▸ **GOAL**: Put the lines of the listing below into a numbered list, beginning at the line that has "You are a computer-use agent. The" and stopping after the line that has "[x=1284, y=665]". Leave out blank lines and the pictures.

▸ **MATERIAL SUPPLIED**:
#####

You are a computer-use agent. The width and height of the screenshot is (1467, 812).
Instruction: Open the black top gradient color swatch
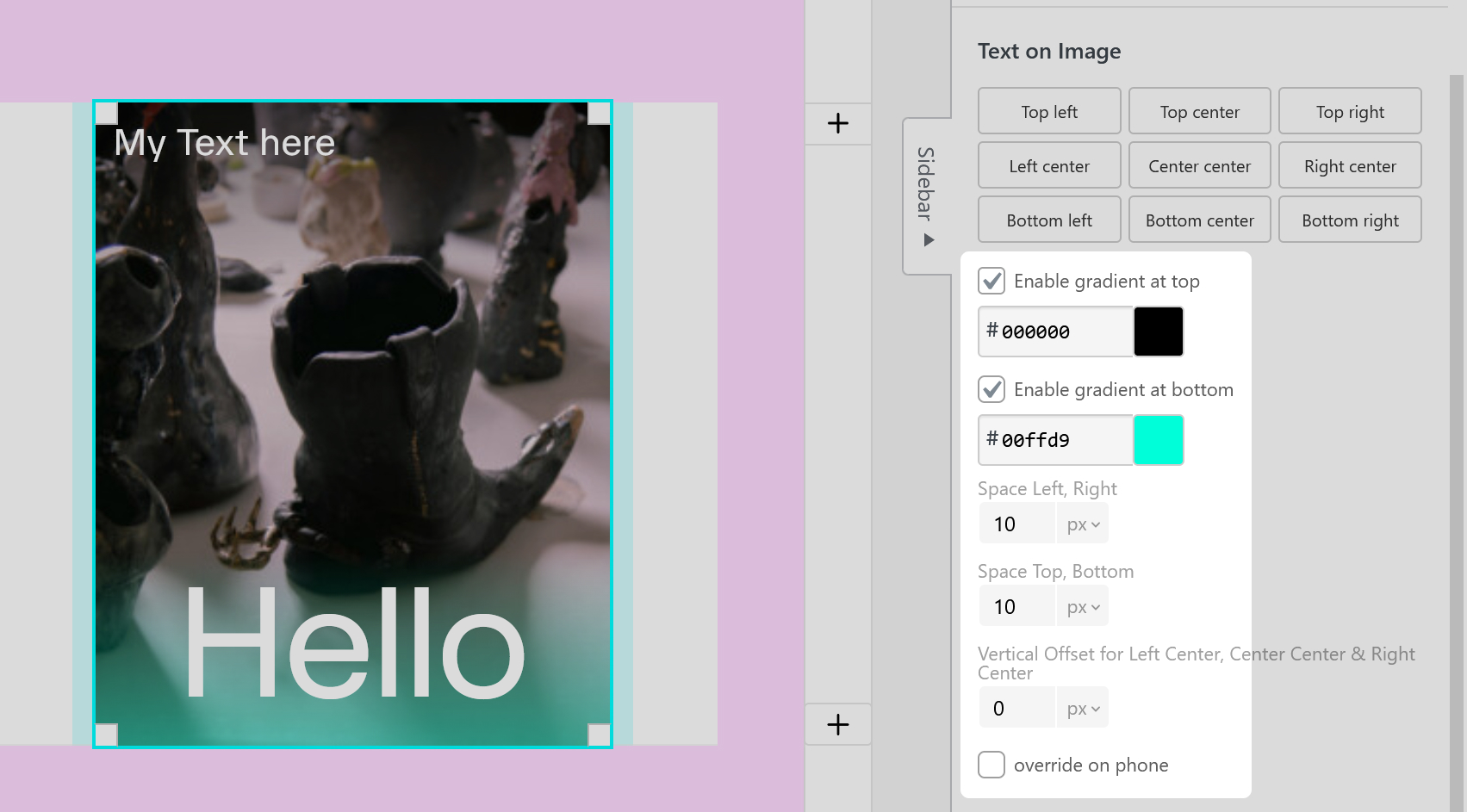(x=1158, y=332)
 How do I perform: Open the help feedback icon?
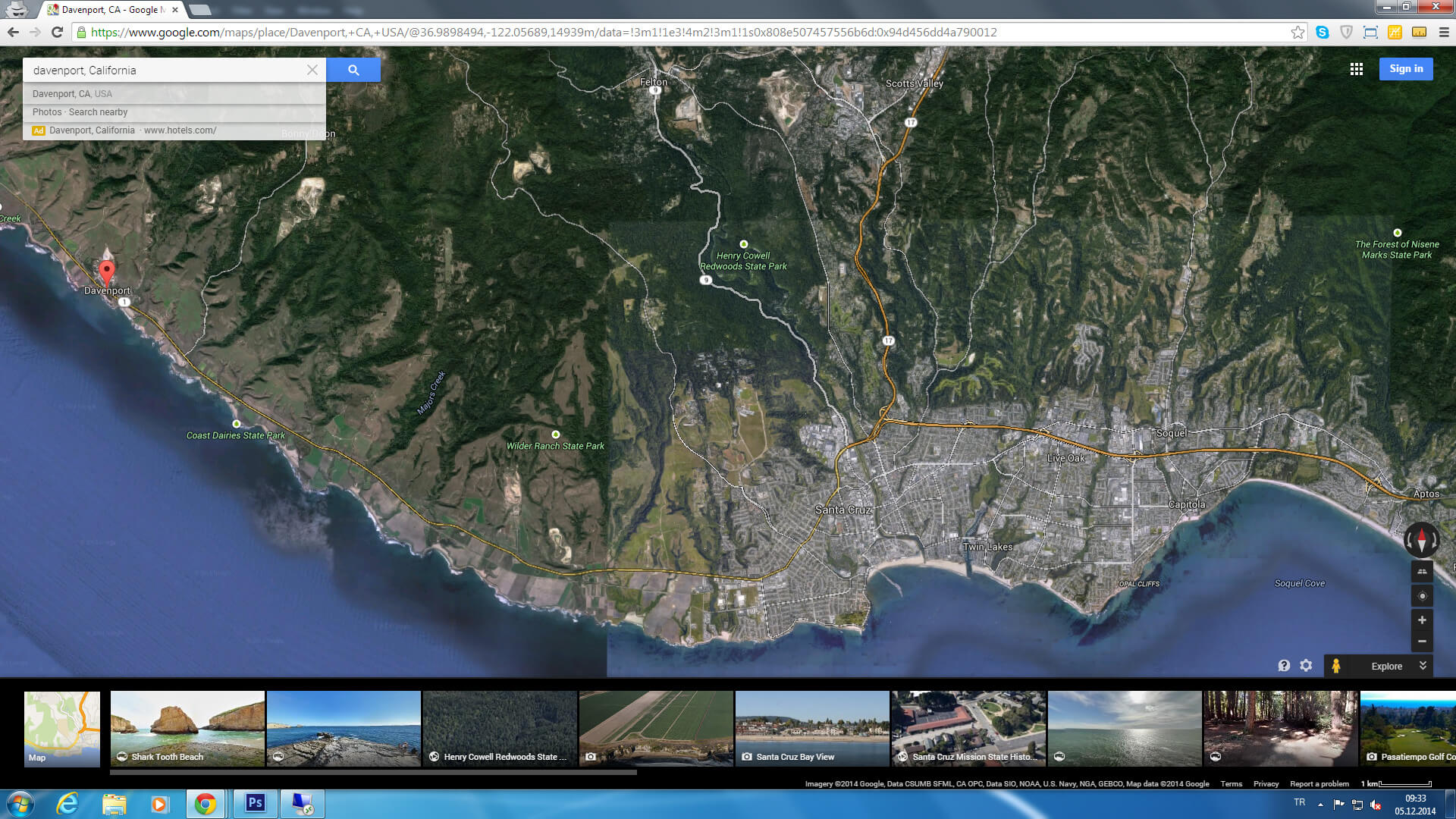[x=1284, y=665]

#####

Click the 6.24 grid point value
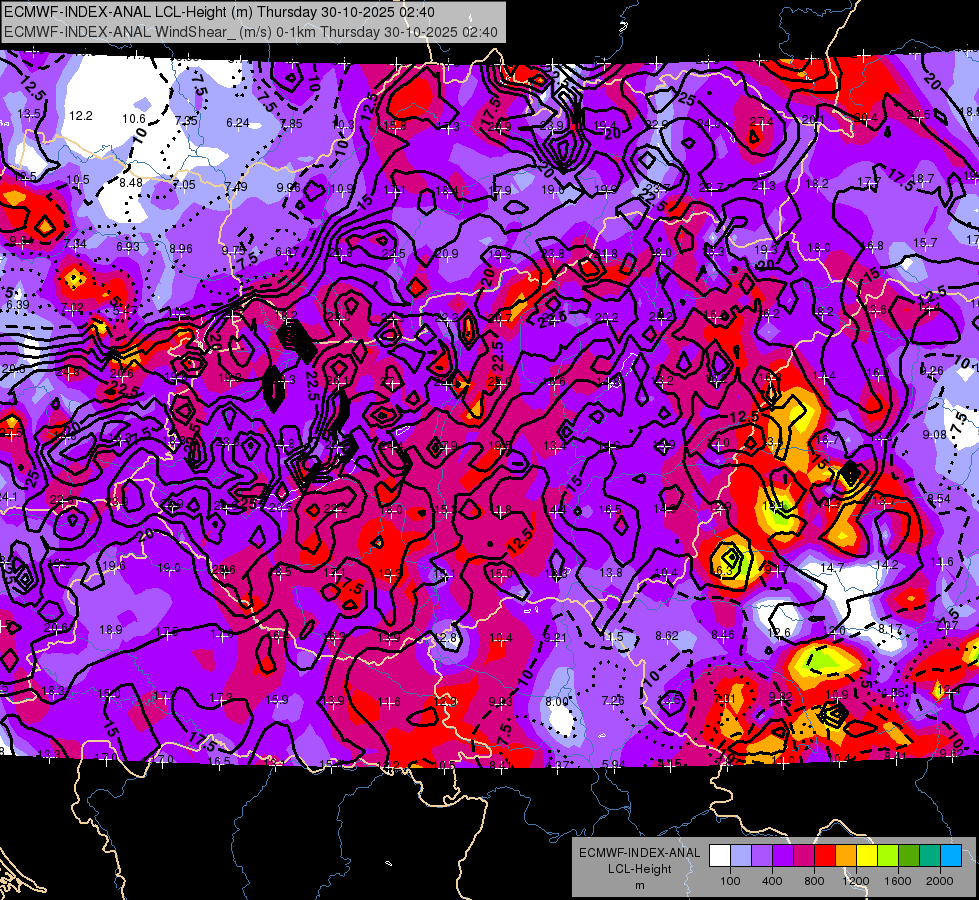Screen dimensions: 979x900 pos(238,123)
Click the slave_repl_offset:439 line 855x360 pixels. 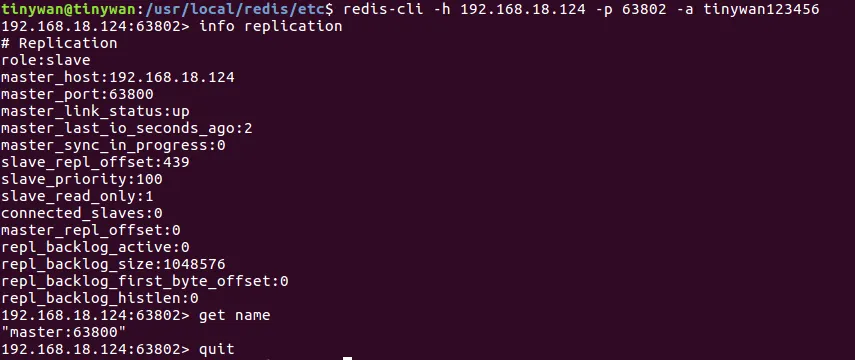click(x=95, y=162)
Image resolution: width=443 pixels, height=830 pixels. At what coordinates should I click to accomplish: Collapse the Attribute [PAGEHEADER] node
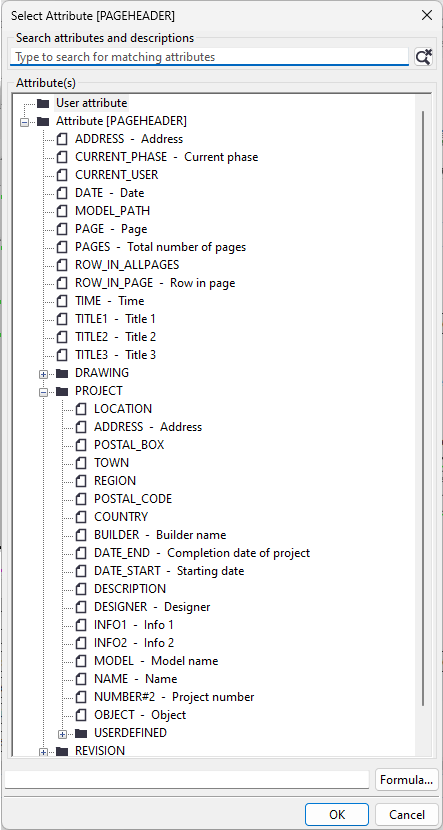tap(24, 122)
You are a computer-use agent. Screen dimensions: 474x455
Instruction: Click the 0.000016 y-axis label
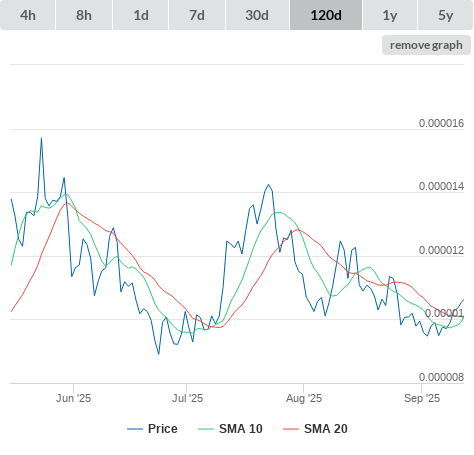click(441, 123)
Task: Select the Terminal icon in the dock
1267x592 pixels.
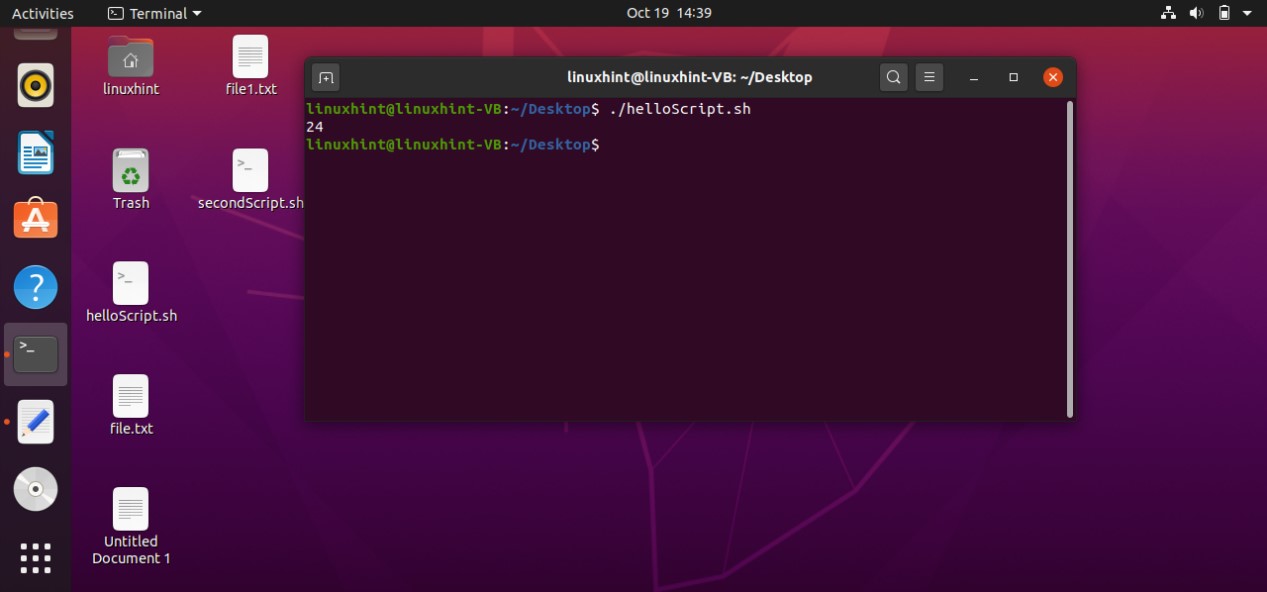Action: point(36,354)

#####

▸ **RESPONSE FOR THIS EXERCISE**:
1. You are a computer-use agent. The width and height of the screenshot is (1467, 812).
2. Instruction: Open the black top gradient color swatch
3. (x=1158, y=332)
4.  How do I perform: Open the help feedback icon?
5. [x=1284, y=665]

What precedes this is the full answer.